Work request
Copy exactly the lines of the data below, beginning with the line with "The image size is (738, 629)." and ending with the line with "You are a GUI". Pictures are to be omitted.
*** Block opens ***
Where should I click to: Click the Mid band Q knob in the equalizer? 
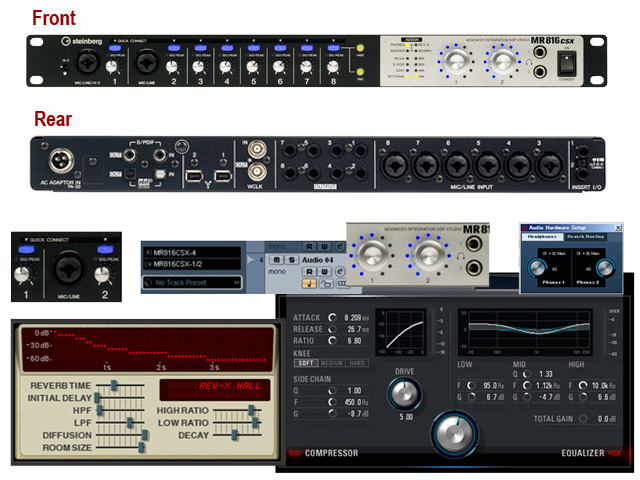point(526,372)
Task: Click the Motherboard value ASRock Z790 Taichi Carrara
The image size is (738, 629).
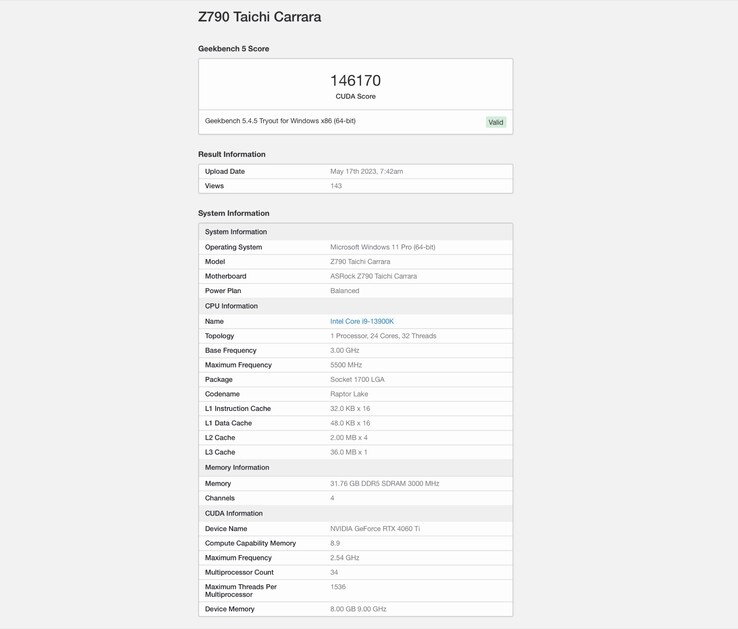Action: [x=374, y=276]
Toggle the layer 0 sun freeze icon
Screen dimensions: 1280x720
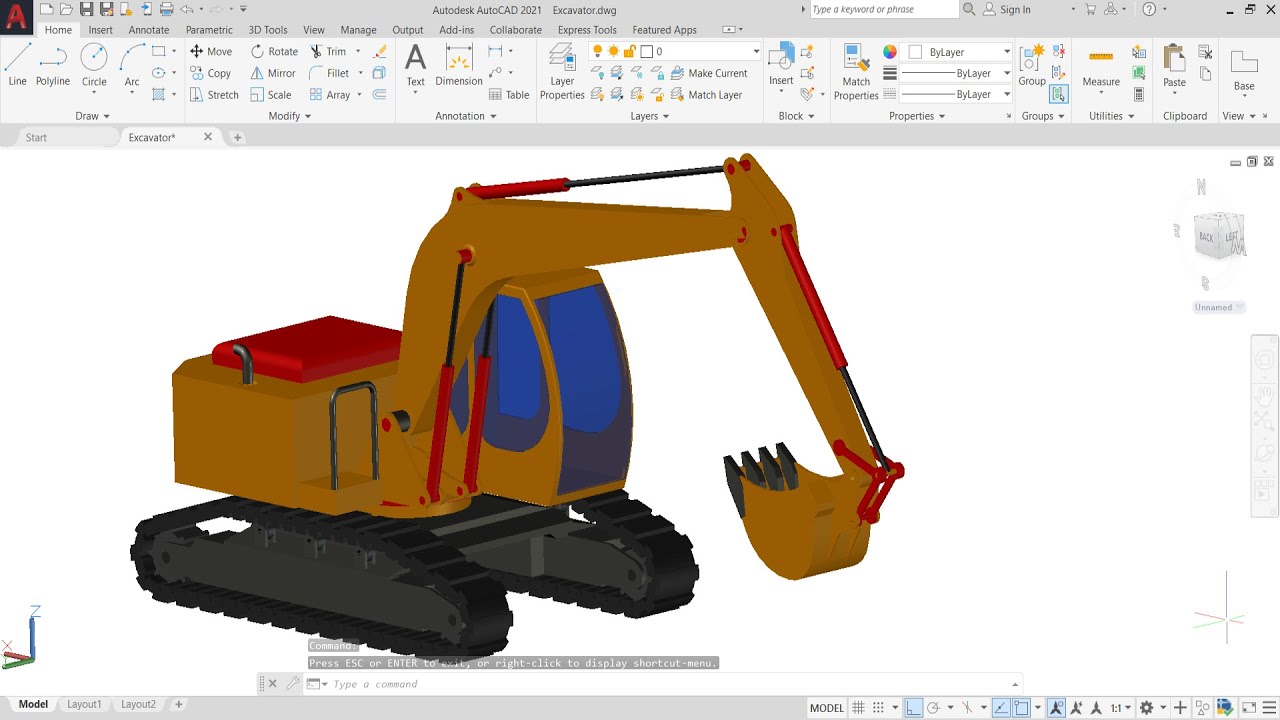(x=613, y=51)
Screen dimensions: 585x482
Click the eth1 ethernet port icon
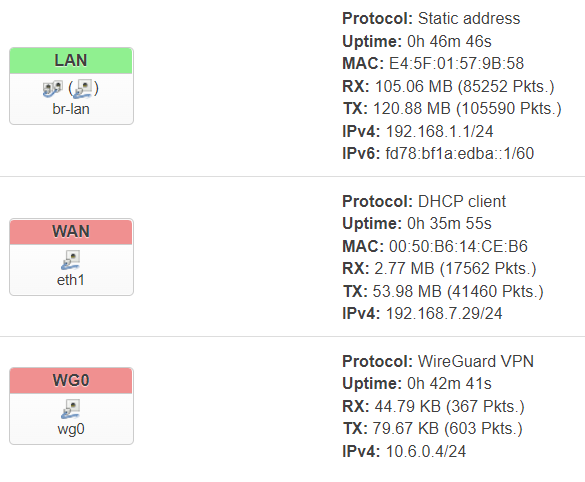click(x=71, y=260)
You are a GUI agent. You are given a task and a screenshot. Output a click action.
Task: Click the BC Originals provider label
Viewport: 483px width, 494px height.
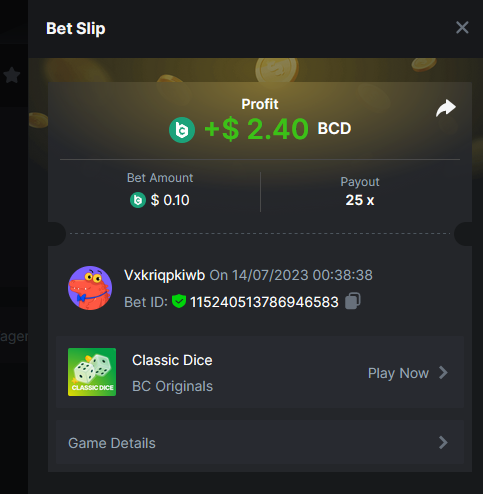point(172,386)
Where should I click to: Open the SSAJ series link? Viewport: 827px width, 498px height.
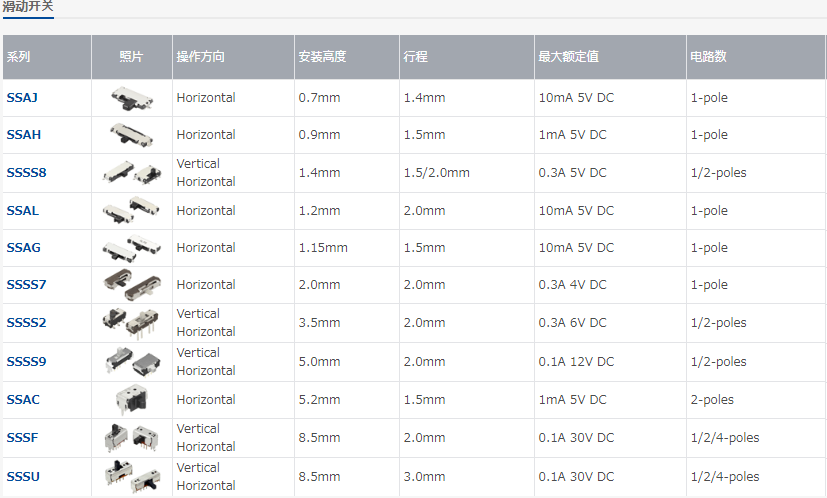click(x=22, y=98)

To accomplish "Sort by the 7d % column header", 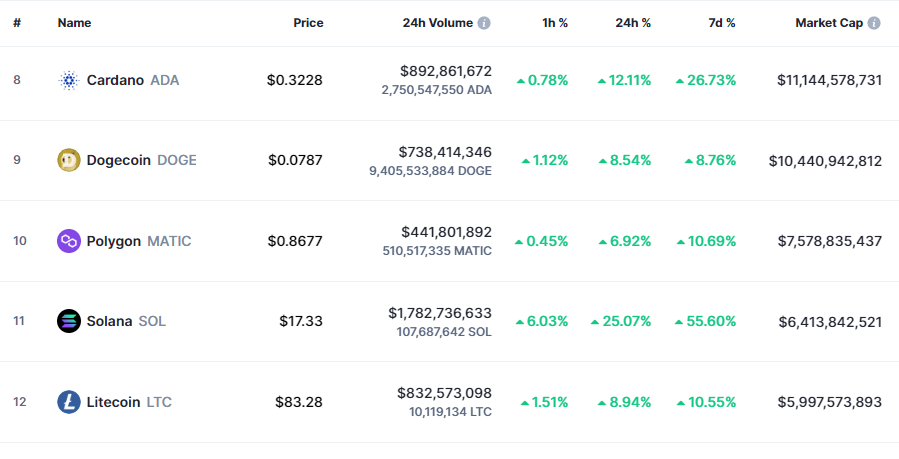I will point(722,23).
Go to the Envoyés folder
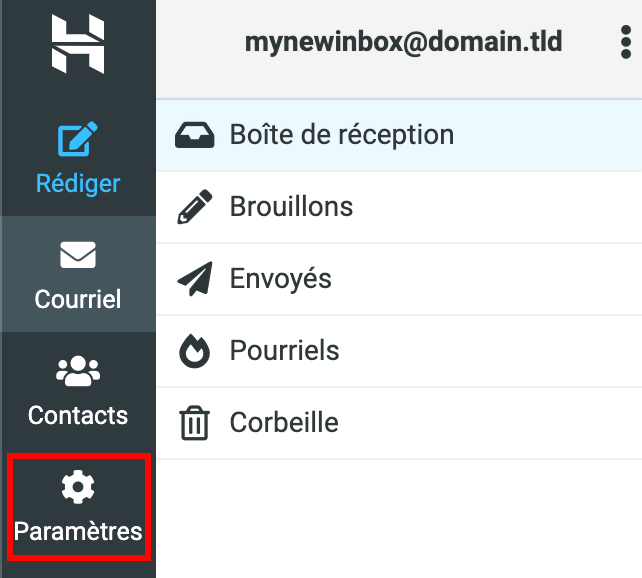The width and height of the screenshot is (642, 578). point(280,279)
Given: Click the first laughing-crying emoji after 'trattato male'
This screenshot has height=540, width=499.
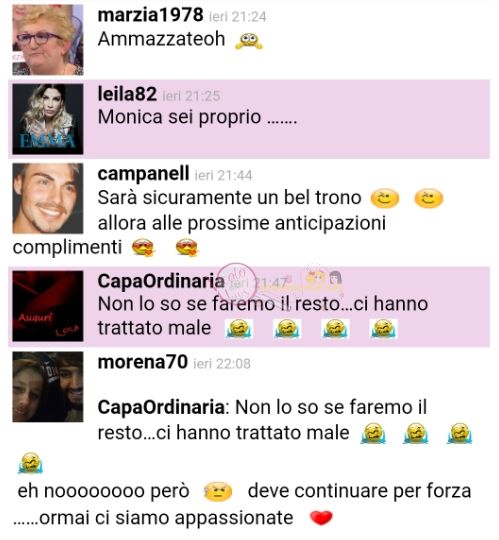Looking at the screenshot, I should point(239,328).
*** Block closes ***
Solution for this exercise
The image size is (738, 629).
Action: [x=374, y=276]
Toggle the layer 0 sun freeze icon
Screen dimensions: 1280x720
(x=613, y=51)
Screen dimensions: 585x482
Click the eth1 ethernet port icon
click(x=71, y=260)
You are a GUI agent. You are given a task and a screenshot. Output a click action.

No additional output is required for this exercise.